▶

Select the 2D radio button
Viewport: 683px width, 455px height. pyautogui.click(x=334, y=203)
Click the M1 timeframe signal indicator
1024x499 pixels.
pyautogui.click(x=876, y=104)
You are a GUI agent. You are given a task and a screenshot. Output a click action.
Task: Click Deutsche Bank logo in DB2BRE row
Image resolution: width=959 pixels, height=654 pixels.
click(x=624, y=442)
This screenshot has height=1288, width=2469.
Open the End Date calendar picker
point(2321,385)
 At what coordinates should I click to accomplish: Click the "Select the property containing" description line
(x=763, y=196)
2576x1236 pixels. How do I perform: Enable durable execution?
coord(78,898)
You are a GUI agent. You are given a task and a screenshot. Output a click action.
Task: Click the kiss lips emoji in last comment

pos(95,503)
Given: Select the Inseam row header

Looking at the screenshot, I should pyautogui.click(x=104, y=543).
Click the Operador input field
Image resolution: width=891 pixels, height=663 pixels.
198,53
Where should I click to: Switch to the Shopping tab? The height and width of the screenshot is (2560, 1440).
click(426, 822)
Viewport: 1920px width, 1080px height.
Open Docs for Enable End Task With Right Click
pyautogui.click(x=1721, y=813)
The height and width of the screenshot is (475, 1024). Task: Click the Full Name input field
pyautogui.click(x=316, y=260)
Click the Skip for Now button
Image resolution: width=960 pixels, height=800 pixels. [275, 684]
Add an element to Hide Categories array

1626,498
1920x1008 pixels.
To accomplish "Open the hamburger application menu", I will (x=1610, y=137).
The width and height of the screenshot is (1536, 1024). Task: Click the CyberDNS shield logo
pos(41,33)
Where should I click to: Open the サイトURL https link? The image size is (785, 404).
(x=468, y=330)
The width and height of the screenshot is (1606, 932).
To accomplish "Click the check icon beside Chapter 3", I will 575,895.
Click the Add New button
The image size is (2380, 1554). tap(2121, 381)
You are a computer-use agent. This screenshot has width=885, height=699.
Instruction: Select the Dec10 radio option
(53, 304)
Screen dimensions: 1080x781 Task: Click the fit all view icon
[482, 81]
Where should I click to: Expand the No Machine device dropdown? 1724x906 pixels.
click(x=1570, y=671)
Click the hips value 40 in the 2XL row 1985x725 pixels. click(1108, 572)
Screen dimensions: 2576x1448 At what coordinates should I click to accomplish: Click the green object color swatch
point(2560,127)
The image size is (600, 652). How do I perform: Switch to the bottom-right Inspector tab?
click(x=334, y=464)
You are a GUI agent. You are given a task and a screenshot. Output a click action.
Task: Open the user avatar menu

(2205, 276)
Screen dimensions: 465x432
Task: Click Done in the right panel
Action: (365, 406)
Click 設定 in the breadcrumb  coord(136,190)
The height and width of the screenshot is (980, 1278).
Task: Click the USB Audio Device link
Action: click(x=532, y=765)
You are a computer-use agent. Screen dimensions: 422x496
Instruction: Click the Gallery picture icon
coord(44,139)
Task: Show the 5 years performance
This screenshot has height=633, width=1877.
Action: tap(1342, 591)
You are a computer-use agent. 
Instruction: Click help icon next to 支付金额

◀

• _Instruction_
Copy every line of the material above verbatim.

• _The completed task_
Select the 2D radio button
Viewport: 683px width, 455px height. pyautogui.click(x=334, y=203)
Click the M1 timeframe signal indicator
1024x499 pixels.
pyautogui.click(x=876, y=104)
You are a GUI agent. You are given a task and a screenshot. Output a click action.
Task: Click Deutsche Bank logo in DB2BRE row
Image resolution: width=959 pixels, height=654 pixels.
click(x=624, y=442)
This screenshot has height=1288, width=2469.
Open the End Date calendar picker
point(2321,385)
 At what coordinates should I click to accomplish: Click the "Select the property containing" description line
(x=763, y=196)
2576x1236 pixels. How do I perform: Enable durable execution?
coord(78,898)
You are a GUI agent. You are given a task and a screenshot. Output a click action.
Task: Click the kiss lips emoji in last comment

pos(95,503)
Given: Select the Inseam row header

Looking at the screenshot, I should pyautogui.click(x=104, y=543).
Click the Operador input field
Image resolution: width=891 pixels, height=663 pixels.
198,53
Where should I click to: Switch to the Shopping tab? The height and width of the screenshot is (2560, 1440).
click(426, 822)
Viewport: 1920px width, 1080px height.
Open Docs for Enable End Task With Right Click
pyautogui.click(x=1721, y=813)
The height and width of the screenshot is (475, 1024). Task: Click the Full Name input field
pyautogui.click(x=316, y=260)
Click the Skip for Now button
Image resolution: width=960 pixels, height=800 pixels. [275, 684]
Add an element to Hide Categories array

1626,498
1920x1008 pixels.
To accomplish "Open the hamburger application menu", I will (x=1610, y=137).
The width and height of the screenshot is (1536, 1024). Task: Click the CyberDNS shield logo
pos(41,33)
Where should I click to: Open the サイトURL https link? The image size is (785, 404).
(x=468, y=330)
The width and height of the screenshot is (1606, 932).
To accomplish "Click the check icon beside Chapter 3", I will 575,895.
Click the Add New button
The image size is (2380, 1554). tap(2121, 381)
You are a computer-use agent. This screenshot has width=885, height=699.
Instruction: Select the Dec10 radio option
(53, 304)
Screen dimensions: 1080x781 Task: Click the fit all view icon
[482, 81]
Where should I click to: Expand the No Machine device dropdown? 1724x906 pixels.
click(x=1570, y=671)
Click the hips value 40 in the 2XL row 1985x725 pixels. click(1108, 572)
Screen dimensions: 2576x1448 At what coordinates should I click to accomplish: Click the green object color swatch
point(2560,127)
The image size is (600, 652). How do I perform: Switch to the bottom-right Inspector tab?
click(x=334, y=464)
You are a GUI agent. You are given a task and a screenshot. Output a click action.
Task: Open the user avatar menu

(2205, 276)
Screen dimensions: 465x432
Task: Click Done in the right panel
Action: (365, 406)
Click 設定 in the breadcrumb  coord(136,190)
The height and width of the screenshot is (980, 1278).
Task: Click the USB Audio Device link
Action: click(x=532, y=765)
You are a computer-use agent. Screen dimensions: 422x496
Instruction: Click the Gallery picture icon
coord(44,139)
Task: Show the 5 years performance
This screenshot has height=633, width=1877.
Action: tap(1342, 591)
You are a computer-use agent. 
Instruction: Click help icon next to 支付金额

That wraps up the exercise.